Macron wird vermutlich resignieren. Die größte Baustelle in der Sicherheitspolitik Europas bleibt der Ukraine-Konflikt. Dort sind die Fronten verhärtet, eine Lösung nicht in Sicht. Frankreich und Deutschland stehen auf dem Standpunkt, dass die Minsker Vereinbarungen der einzige Weg zur Friedenssicherung in der Ostukraine ist. Laut Minsker Vereinbarungen muss die abtrünnige Region Donetzk eine Autonomie erhalten, aber im ukrainischen Staatsverband bleiben. Doch was passiert? Die Ukraine blockiert seit 5 Jahren eine echte Autonomielösung für die Region, weil die starke Fraktion der Nationalisten in Kiev keine Zugeständnisse an Russland machen will. Die Ukraine hofft, dass die USA und EU die Wirtschaft Russlands mit Sanktionen so beschädigen würden, dass Russland kapituliert. Mit sturrem Eifer wird diese politische Linie fortgesetzt. Auf blankes Entsetzen stößt in der Ukraine die westliche Forderung, Sanktionen gegen Russland wieder aufzuheben, falls der Minser Prozess Fortschritte bringe. Es enspricht der ukrainischen Logik, den Minsker Pozess zum Scheitern zu bringen, damit die Sanktionen gegen Russland bestehen bleiben. Russland hat es inzwischen gelernt, unter dem Sanktionsdruck zu leben. Seine Wirtschaft hat sich erholt. Der Leidtragende ist der Westen, der er verliert allmähtlich den russischen Markt. Statt die Ukraine zu disziplinieren, betrachten Berlin und Paris die Ukraine weiterhin als Opfer der russischen Aggression und lassen ihr alles durchgehen.

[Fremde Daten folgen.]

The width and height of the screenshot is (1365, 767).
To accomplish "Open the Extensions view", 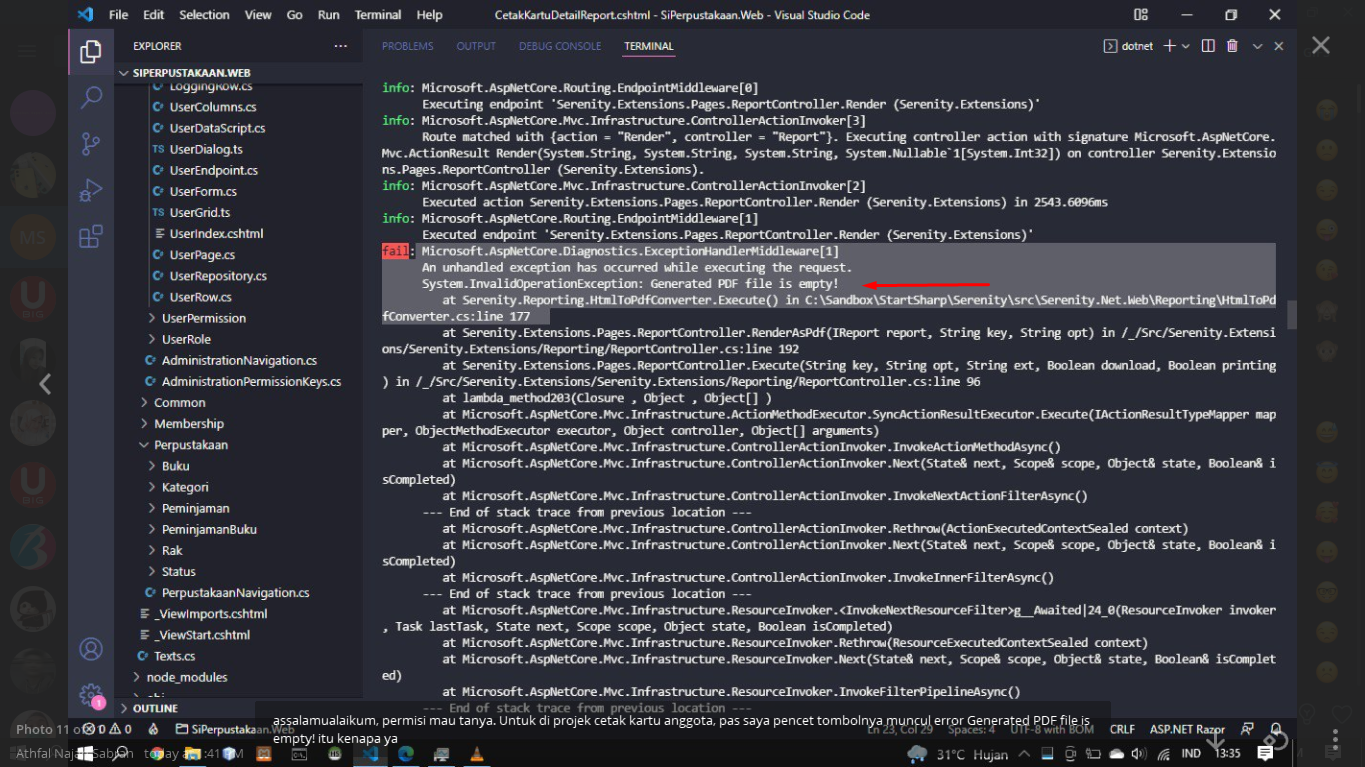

Macrons sehnsüchtige Blicke auf Deutschland, von wo er Unterstützung für seine Ostpolitik erhofft, bleiben unbeantwortet. Deutschland legt sich selbst lahm. Dem wichtigsten Land in Europa droht jetzt ein jahrelanger Kampf um das Erbe und Nachfolge Merkels. Merkel selbst will noch anderthalb Jahre weiterregieren, obwohl sie politisch immer mehr zu einer lahmen Ente wird. Die Diadochen innerhalb der CDU werden sich kaum gütig auf eine Machtverteilung einigen und jeder für sich um die Merkel-Nachfolge kämpfen. Friedrich Merz und Norbert Röttgen sind Transatlantiker durch und durch - in der Vergangenheit haben sie nur derbe Wort für Russland gefunden. Armin Laschet ist aus einem anderen Kaliber geschnitzt, als Mitglied des Auswärtigen Ausschusses des EU-Parlaments vor 15-20 Jahren hat er sich sehr für das Zustandekommen einer EU-Russland-Partnerschaft eingesetzt. Als Integrationsminister von Nordrhein Westphalen hat er sich um die Russlandstämmigen intensiv gekümmert. Würde er Kanzler werden, wäre er der geeignete Politiker, um Macrons Konzept einer neuen europäischen Ostpolitik positiv aufzunehmen. Als jemand, der eine große Nähe zu Polen hat, wäre Laschet auch dafür prädestiniert, die Russland-kritische Führung in Warschau für einen neuen Dialog mit Moskau zu gewinnen.
Ob ein CDU-Mann (Frauen bewerben sich nicht) aber überhaupt eine Chance hat, nächster Kanzler zu werden, ist heute unsicherer als je. Einige Umfragen sehen die Partei der Grünen und ihren Chef Robert Habeck schon vor den Christdemokraten liegen. Eine grün-schwarze Regierung wäre für Macron alles andere als ein Partner, mit dem man eine Annäherung an Russland wagen könnte.